• _EXERCISE DATA_:
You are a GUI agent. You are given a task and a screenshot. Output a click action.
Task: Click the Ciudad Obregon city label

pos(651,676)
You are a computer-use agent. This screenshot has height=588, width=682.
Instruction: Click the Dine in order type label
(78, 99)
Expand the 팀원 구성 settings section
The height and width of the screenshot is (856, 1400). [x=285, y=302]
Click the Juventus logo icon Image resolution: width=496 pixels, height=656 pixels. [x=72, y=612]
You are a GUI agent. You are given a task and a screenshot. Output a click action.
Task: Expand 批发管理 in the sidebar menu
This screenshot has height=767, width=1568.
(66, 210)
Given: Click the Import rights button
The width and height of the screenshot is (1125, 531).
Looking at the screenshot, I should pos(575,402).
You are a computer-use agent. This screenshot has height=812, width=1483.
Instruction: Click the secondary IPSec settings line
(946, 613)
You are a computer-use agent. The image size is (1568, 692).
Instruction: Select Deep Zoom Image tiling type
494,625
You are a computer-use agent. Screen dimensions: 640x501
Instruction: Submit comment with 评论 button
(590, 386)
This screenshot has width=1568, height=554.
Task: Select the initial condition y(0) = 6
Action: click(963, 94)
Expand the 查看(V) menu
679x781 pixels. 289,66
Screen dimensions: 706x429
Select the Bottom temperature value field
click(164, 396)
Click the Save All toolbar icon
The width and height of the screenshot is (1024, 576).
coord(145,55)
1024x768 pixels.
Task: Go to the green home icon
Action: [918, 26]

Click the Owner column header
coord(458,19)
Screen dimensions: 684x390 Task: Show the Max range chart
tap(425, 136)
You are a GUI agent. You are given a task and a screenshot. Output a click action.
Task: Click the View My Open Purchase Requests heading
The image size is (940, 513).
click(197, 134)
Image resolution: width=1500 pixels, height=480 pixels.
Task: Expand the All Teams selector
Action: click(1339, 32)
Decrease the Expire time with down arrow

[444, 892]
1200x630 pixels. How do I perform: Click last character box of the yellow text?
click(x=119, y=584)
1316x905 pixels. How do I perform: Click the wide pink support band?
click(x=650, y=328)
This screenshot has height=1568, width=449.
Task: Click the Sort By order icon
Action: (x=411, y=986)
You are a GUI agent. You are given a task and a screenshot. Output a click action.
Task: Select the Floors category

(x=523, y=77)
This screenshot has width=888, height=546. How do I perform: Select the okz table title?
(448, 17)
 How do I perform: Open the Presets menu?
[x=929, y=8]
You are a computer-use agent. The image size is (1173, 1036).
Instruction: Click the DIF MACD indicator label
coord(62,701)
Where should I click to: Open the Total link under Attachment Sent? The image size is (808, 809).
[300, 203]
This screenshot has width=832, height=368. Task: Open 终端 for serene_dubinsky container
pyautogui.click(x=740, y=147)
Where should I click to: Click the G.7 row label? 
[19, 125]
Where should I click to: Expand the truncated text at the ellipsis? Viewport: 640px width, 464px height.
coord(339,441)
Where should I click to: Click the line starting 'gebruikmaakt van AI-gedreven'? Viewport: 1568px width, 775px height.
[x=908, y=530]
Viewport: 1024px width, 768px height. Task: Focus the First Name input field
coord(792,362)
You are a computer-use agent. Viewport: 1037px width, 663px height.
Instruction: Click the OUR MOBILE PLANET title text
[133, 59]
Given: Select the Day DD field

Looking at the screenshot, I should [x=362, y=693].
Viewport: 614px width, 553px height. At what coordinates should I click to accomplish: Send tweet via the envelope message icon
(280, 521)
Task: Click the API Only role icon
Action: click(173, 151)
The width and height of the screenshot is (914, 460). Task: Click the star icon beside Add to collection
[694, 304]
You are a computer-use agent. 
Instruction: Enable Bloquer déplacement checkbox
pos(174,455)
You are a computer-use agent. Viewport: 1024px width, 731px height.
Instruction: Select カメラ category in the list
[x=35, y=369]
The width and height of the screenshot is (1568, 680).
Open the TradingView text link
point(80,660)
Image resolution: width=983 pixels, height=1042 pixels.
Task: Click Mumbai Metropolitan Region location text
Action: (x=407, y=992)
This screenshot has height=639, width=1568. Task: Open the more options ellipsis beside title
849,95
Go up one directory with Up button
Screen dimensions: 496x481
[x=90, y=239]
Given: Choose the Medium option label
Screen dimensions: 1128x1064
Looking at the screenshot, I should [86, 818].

• _WHAT TO DO_: Track down every line in the entries that includes the string "agent", and copy it.

• _EXERCISE ANSWER_:
You are a GUI agent. You are given a task and a screenshot. Output a click action.
You are a computer-use agent. This screenshot has height=588, width=682.
You are a GUI agent. You are given a task and a screenshot. Output a click action.
You are a computer-use agent. This screenshot has height=812, width=1483.
You are a computer-use agent. The image size is (1568, 692).
You are a computer-use agent. Screen dimensions: 640x501
You are a GUI agent. You are given a task and a screenshot. Output a click action.
You are a GUI agent. You are given a task and a screenshot. Output a click action.
You are a computer-use agent. The image size is (1173, 1036).
You are a computer-use agent. Viewport: 1037px width, 663px height.
You are a computer-use agent. 
You are a computer-use agent. Viewport: 1024px width, 731px height.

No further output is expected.